**WHAT YOU SHOULD DO**
From the entries below, transcribe exactly the lines between the line holding "Given: Click the Persian tweet text line" and the line holding "Given: Click the scroll", inclusive; skip all other lines.

**Dataset entries**
---
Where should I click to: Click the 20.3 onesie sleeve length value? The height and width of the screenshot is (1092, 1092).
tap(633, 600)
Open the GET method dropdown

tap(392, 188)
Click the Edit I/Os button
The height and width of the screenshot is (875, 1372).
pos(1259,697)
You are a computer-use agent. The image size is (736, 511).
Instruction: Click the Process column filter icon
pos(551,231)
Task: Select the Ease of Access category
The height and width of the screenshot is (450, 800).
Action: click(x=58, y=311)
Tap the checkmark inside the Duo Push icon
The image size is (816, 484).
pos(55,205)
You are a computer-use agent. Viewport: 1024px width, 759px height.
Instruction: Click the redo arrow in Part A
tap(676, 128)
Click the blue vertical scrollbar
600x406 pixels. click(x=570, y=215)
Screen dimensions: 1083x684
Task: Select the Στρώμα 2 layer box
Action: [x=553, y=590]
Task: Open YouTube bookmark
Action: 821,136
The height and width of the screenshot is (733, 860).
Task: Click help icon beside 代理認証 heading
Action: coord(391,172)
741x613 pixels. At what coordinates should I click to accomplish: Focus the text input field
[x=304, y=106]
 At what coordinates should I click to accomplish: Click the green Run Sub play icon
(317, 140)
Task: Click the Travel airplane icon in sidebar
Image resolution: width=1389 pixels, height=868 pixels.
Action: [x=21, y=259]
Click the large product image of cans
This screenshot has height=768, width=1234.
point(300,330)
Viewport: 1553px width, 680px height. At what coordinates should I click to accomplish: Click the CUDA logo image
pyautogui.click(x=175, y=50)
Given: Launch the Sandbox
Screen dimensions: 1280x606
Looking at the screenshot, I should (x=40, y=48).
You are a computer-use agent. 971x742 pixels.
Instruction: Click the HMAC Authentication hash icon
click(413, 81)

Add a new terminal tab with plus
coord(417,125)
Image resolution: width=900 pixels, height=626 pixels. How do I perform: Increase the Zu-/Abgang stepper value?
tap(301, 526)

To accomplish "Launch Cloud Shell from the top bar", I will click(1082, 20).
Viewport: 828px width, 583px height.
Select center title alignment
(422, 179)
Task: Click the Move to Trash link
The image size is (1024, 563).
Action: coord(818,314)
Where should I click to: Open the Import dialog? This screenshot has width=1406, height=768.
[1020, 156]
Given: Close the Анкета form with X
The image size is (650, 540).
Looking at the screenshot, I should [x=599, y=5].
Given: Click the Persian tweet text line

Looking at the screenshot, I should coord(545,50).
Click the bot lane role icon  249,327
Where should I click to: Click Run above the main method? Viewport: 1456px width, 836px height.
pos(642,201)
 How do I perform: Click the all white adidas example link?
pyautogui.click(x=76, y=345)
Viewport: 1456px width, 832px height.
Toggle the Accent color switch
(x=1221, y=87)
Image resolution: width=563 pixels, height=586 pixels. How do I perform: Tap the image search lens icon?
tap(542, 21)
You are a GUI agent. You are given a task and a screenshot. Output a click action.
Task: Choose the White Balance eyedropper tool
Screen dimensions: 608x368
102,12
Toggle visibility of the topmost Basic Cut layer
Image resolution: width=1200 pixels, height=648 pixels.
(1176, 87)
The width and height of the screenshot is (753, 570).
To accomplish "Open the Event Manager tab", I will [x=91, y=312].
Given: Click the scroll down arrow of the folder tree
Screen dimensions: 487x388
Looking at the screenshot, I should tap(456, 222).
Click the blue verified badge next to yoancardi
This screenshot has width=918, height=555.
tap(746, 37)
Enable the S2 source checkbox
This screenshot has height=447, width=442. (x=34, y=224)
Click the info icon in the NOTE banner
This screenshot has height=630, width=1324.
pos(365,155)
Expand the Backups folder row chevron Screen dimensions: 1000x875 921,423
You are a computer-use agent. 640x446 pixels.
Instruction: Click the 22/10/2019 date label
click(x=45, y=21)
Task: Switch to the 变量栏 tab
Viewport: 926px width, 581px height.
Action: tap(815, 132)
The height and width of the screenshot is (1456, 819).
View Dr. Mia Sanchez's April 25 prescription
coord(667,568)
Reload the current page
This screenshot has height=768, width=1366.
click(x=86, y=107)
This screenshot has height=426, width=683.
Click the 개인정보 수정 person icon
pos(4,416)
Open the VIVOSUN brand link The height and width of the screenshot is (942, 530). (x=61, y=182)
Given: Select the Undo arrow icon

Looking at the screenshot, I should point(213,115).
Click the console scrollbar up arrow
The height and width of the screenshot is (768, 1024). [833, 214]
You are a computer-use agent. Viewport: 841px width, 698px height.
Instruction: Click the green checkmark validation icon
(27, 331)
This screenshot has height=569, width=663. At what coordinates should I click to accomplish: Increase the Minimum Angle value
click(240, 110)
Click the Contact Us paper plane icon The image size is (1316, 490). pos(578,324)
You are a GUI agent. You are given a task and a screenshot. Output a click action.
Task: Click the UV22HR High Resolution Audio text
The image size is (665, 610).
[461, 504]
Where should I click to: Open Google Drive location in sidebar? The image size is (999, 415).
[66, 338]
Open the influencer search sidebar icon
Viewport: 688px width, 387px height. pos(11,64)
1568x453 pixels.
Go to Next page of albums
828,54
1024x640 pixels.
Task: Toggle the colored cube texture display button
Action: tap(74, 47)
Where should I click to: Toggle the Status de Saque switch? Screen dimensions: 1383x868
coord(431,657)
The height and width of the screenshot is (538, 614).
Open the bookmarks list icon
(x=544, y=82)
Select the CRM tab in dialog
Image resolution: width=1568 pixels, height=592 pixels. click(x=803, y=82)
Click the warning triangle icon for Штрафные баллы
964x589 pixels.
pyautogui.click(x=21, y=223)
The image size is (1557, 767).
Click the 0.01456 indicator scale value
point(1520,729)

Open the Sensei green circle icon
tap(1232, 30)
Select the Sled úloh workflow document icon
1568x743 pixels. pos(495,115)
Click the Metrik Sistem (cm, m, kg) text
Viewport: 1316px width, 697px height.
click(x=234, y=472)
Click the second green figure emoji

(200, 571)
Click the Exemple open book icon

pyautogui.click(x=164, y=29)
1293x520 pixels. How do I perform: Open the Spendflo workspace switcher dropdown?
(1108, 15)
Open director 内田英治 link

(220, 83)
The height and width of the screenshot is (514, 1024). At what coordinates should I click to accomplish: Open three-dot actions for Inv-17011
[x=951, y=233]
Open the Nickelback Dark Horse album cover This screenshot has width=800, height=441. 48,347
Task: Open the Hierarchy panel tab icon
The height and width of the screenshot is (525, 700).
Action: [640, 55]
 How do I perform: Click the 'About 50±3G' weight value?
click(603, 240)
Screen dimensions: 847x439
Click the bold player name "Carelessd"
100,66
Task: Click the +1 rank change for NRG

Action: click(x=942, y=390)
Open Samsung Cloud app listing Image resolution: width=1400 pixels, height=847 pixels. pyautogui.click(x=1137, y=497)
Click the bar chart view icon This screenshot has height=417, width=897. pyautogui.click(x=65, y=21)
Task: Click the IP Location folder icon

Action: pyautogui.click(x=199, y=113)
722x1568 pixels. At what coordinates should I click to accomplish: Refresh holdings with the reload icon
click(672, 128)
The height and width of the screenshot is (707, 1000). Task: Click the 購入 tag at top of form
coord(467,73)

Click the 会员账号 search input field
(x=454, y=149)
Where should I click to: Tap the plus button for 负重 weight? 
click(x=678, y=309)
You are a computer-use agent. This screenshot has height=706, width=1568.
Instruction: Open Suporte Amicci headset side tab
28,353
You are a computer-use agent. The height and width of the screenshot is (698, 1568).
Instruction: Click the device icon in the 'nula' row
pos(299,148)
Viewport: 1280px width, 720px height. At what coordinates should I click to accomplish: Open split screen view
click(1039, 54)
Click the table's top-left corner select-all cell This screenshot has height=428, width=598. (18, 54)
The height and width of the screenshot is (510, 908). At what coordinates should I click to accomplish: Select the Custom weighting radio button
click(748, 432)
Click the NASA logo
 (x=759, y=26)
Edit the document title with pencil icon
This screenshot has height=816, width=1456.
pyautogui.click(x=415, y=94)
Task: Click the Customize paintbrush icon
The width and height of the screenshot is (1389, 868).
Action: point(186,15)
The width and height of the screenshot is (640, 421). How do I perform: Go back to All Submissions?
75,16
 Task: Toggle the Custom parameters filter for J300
---
**EXERCISE RESPONSE**
Given: Click the Persian tweet text line

Looking at the screenshot, I should coord(545,50).
Click the bot lane role icon  249,327
Where should I click to: Click Run above the main method? Viewport: 1456px width, 836px height.
pos(642,201)
 How do I perform: Click the all white adidas example link?
pyautogui.click(x=76, y=345)
Viewport: 1456px width, 832px height.
Toggle the Accent color switch
(x=1221, y=87)
Image resolution: width=563 pixels, height=586 pixels. How do I perform: Tap the image search lens icon?
tap(542, 21)
You are a GUI agent. You are given a task and a screenshot. Output a click action.
Task: Choose the White Balance eyedropper tool
Screen dimensions: 608x368
102,12
Toggle visibility of the topmost Basic Cut layer
Image resolution: width=1200 pixels, height=648 pixels.
(1176, 87)
The width and height of the screenshot is (753, 570).
To accomplish "Open the Event Manager tab", I will [x=91, y=312].
Given: Click the scroll down arrow of the folder tree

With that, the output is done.